# Boot Freezes



## dstoup (May 21, 2009)

Hi all,

I am trying to get freeBSD installed and running for the first time and I am bumping into problems when I try to boot the system for the first time after install.

The problem actually started while installing the system.  If I selected the default boot selection from the main menu the process would freeze at the following line ....

GEOM_LABEL: Label for provider acd0 is iso9660/FreeBSD_Install

I got around this by selecting safe-mode install.  It still hung at the same spot but only for a few seconds, then it would jump directly to the graphical install portion.

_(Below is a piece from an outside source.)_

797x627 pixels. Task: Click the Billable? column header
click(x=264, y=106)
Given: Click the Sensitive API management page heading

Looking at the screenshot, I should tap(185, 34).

I installed the system successfully but when I boot for the first time the process freezes at the following line

ad4: 305245MB <Seagate ST3320620NS 3.AEE> at ata2-master SATA150

if it matters, this the line that came immediately before the line when I was freezing during the install.

Anyway, I tried several times to reburn the install disks at the slowest speed but the install always hangs at the same spot.

I think I read somewhere about issues with FreeBSD 7.1 and the ASUS A7N8X-E motherboard, which is what I have, but I never found any constructive resolution.  Any input would be greatly appreciated, I really want to get this system up and running soon!!

Thank,
Dave


----------



## trev (May 24, 2009)

Some boot issues were resolved in FreeBSD 7.2. You might like to try that instead of 7.1


----------



## dstoup (May 25, 2009)

I meant to update this yesterday ... I had the same issue with the same device in the 7.2 install.  It was a different message, of course, but the same device reference.


----------



## dstoup (May 25, 2009)

ok, so I just tried it by running the verbose logging startup and I do sdee several errors, maybe something here will help ... here is everything related to the device.

```
ata2-master: pio=PIO4 wdma=WDMA2 udma=UDMA133 cable=40 wire
ad4: 305245MB <Seagate ST3320620NS 3.AEE> at ata2-master SATA150
ad4: 625142448 sectors [820181C/16H/63S] 16 sectors/interrupt 1 depth queue
ad4: Silicon Image check3 failed
ad4: Adaptec check1 failed
ad4: LSI (v3) check1 failed
ad4: LSI (v2) check1 failed
ad4: FreeBSD check1 failed
GEOM_LABEL: Label for provider acd0 is iso9660/FreeBSD_Install.
GEOM: new disk ad4
```
It looks to me like it's having trouble with the SATA drive, but I am little confused since it mentions the DVD drive that holds the install media ....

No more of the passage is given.